* Begin RECORD EXTRACTS *

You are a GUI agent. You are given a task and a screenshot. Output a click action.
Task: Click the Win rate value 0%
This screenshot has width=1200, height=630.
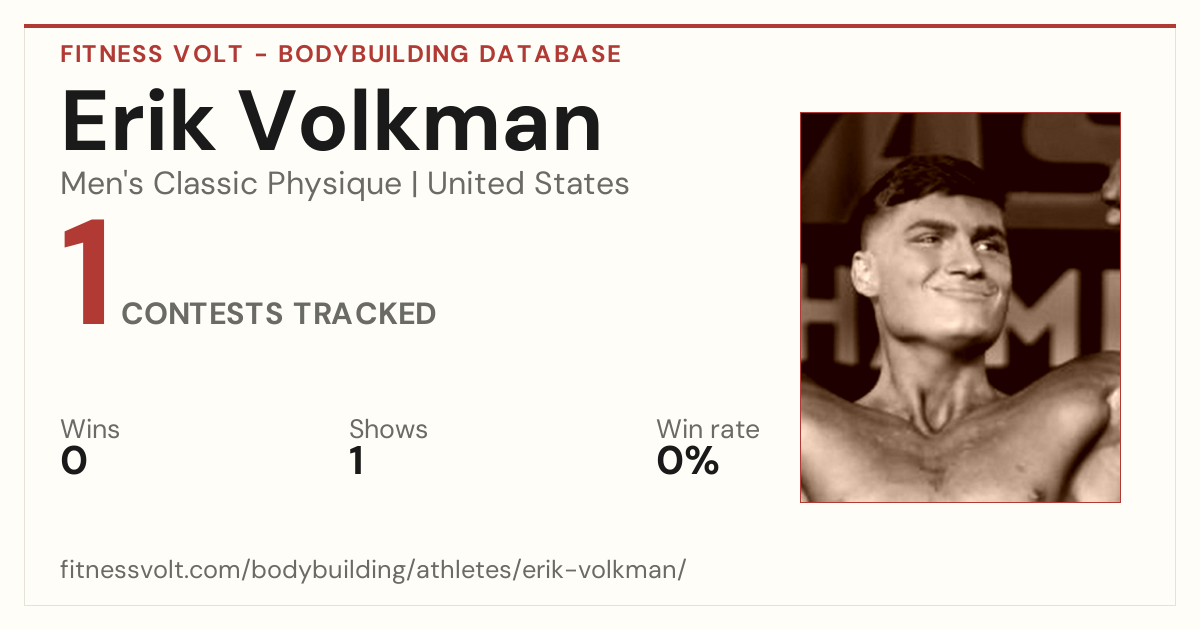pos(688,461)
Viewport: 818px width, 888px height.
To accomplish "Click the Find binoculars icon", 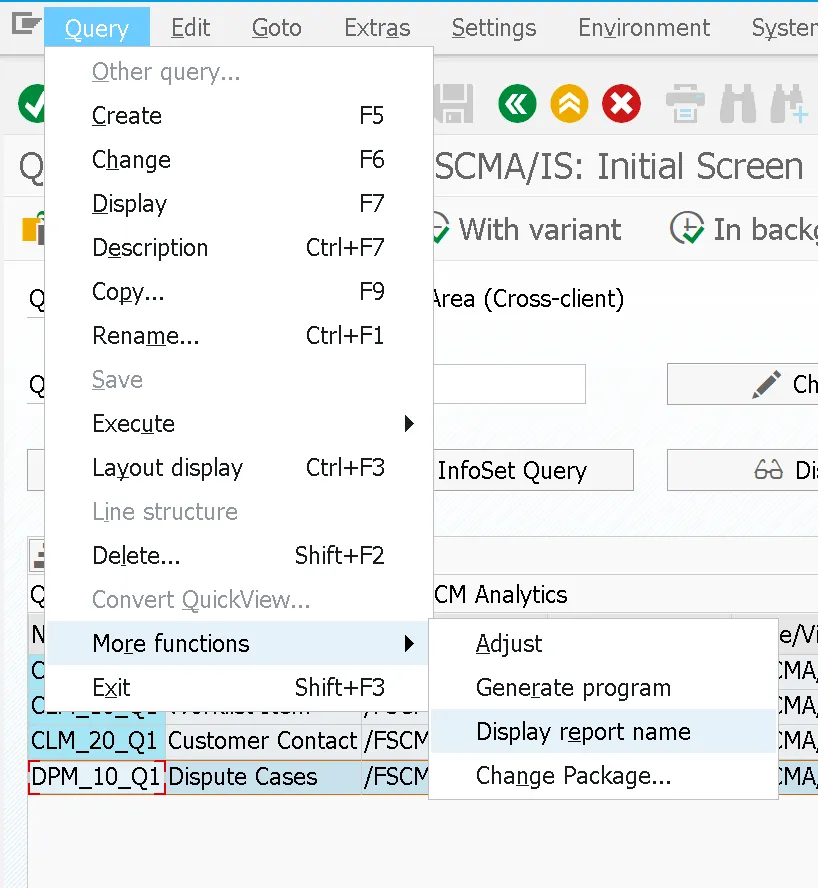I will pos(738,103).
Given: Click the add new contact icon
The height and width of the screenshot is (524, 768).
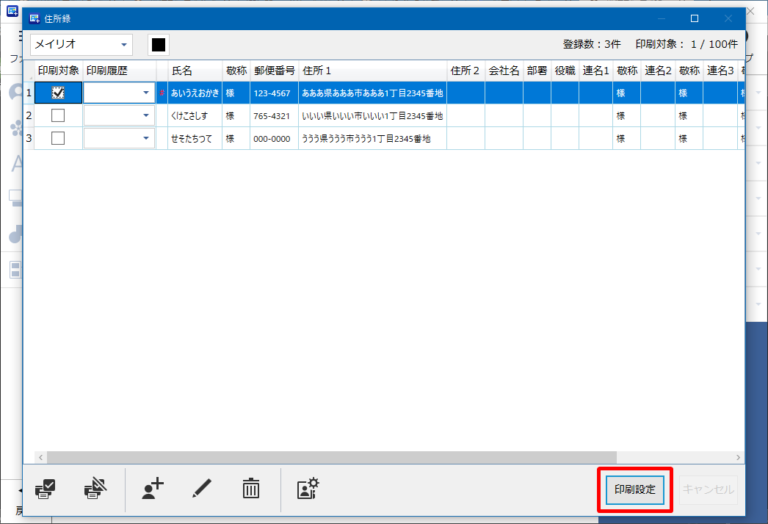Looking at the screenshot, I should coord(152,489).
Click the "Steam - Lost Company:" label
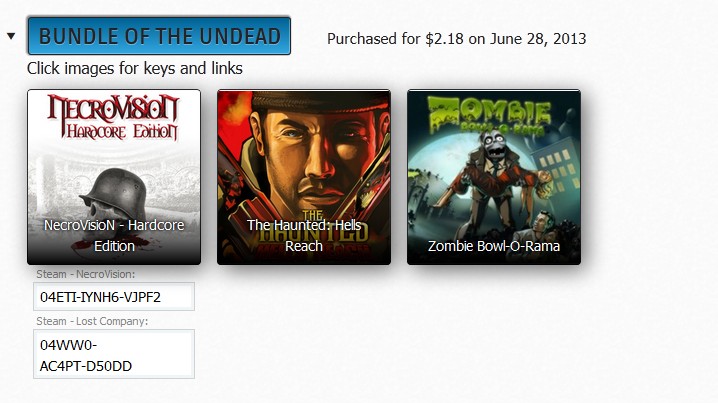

* End RECORD EXTRACTS *
* Begin RECORD EXTRACTS *

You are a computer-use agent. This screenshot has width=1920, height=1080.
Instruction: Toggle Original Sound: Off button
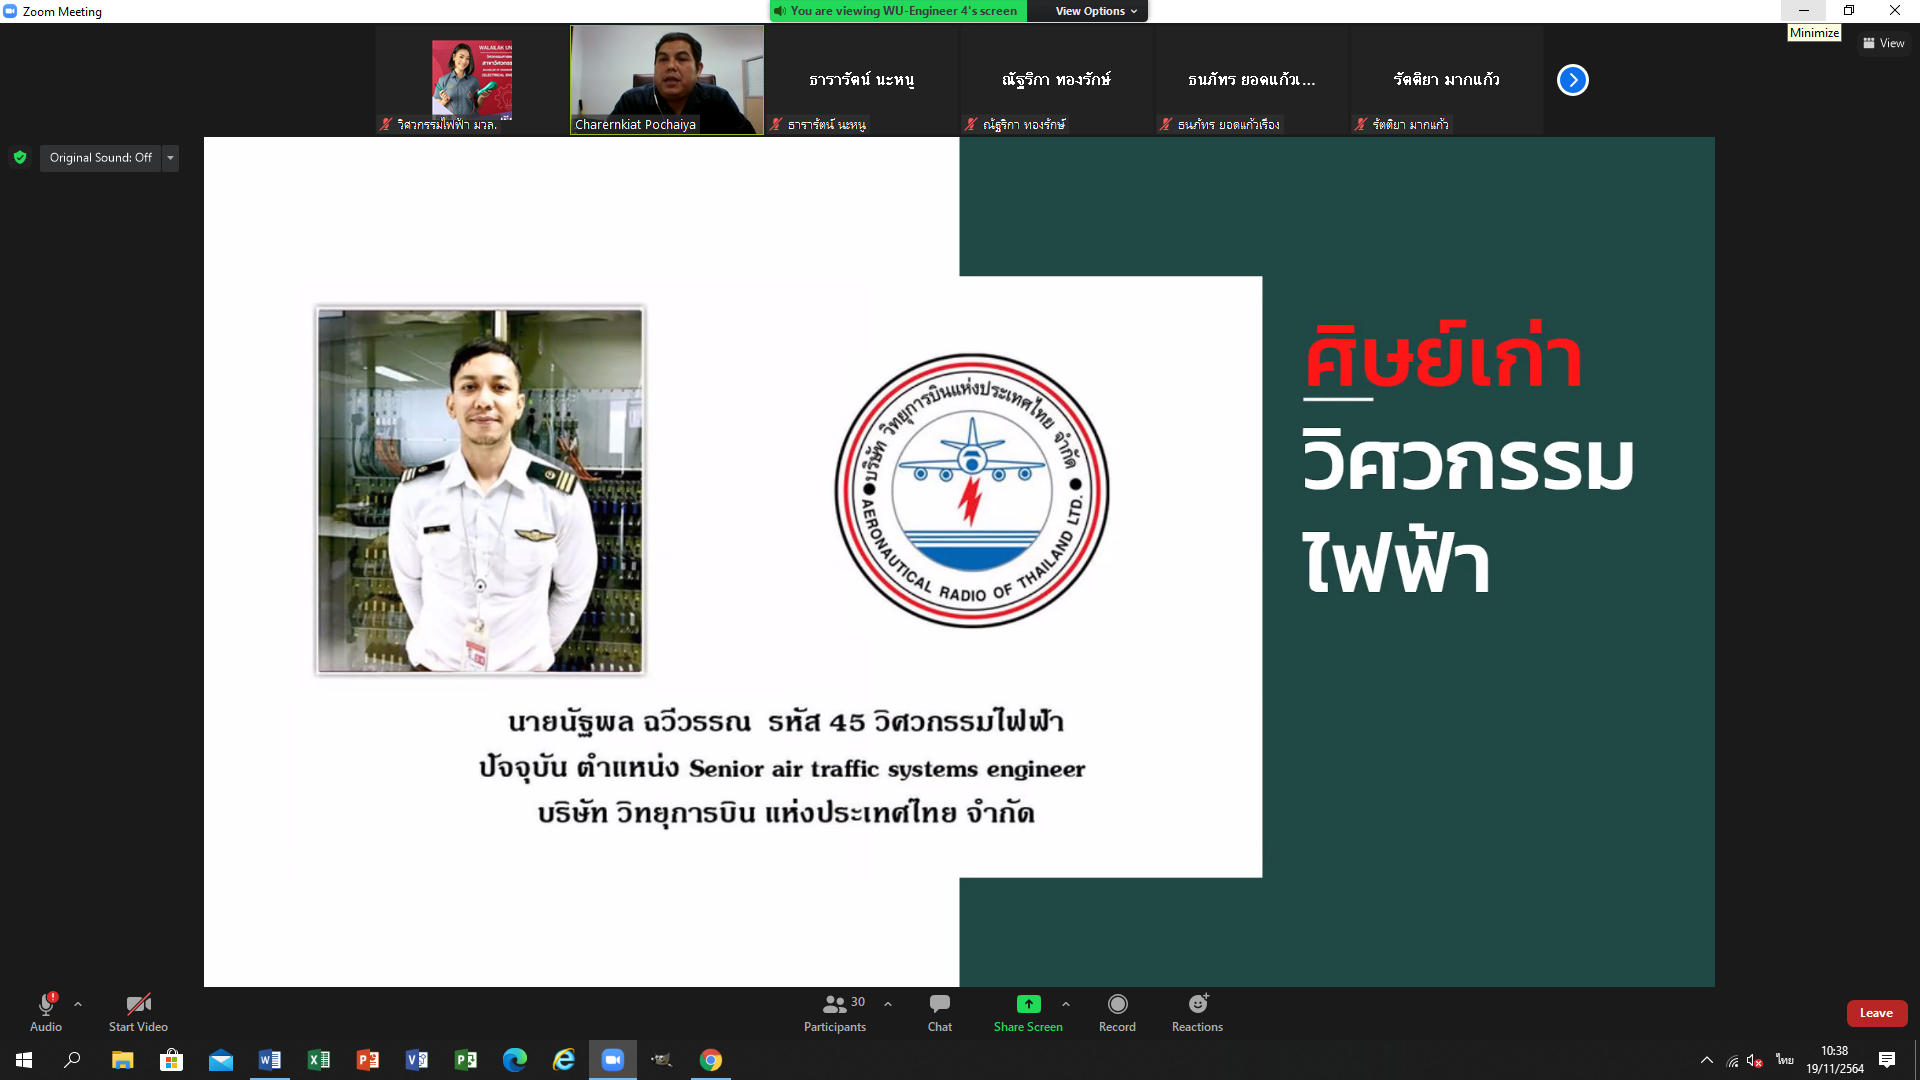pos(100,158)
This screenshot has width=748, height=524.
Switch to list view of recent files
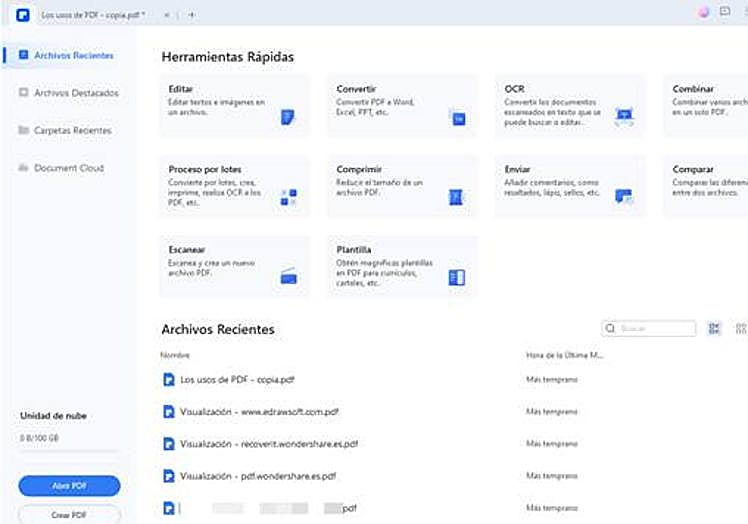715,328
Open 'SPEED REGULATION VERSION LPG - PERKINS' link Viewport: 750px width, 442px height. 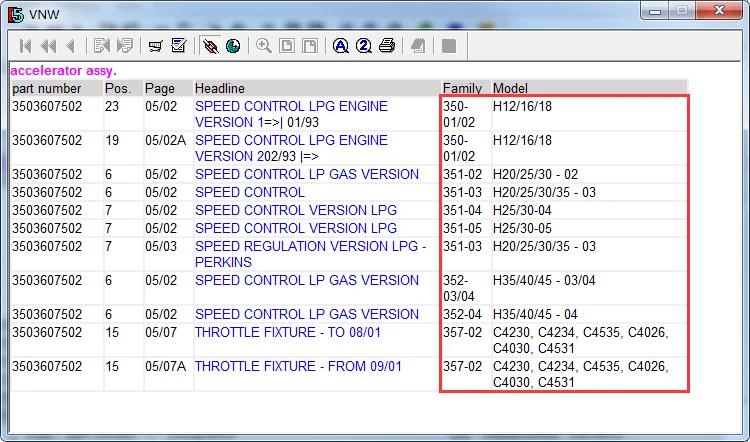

* End RECORD EXTRACTS *
* Begin RECORD EXTRACTS *

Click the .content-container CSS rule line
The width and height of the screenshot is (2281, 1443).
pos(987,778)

* End RECORD EXTRACTS *

**PROMPT:**
Lay out as a numbered list, with blank lines left out, the data starting with the line that contains "Click the .content-container CSS rule line" and going on through the line that contains "pos(987,778)".

**RESPONSE BELOW:**
1. Click the .content-container CSS rule line
2. The width and height of the screenshot is (2281, 1443).
3. pos(987,778)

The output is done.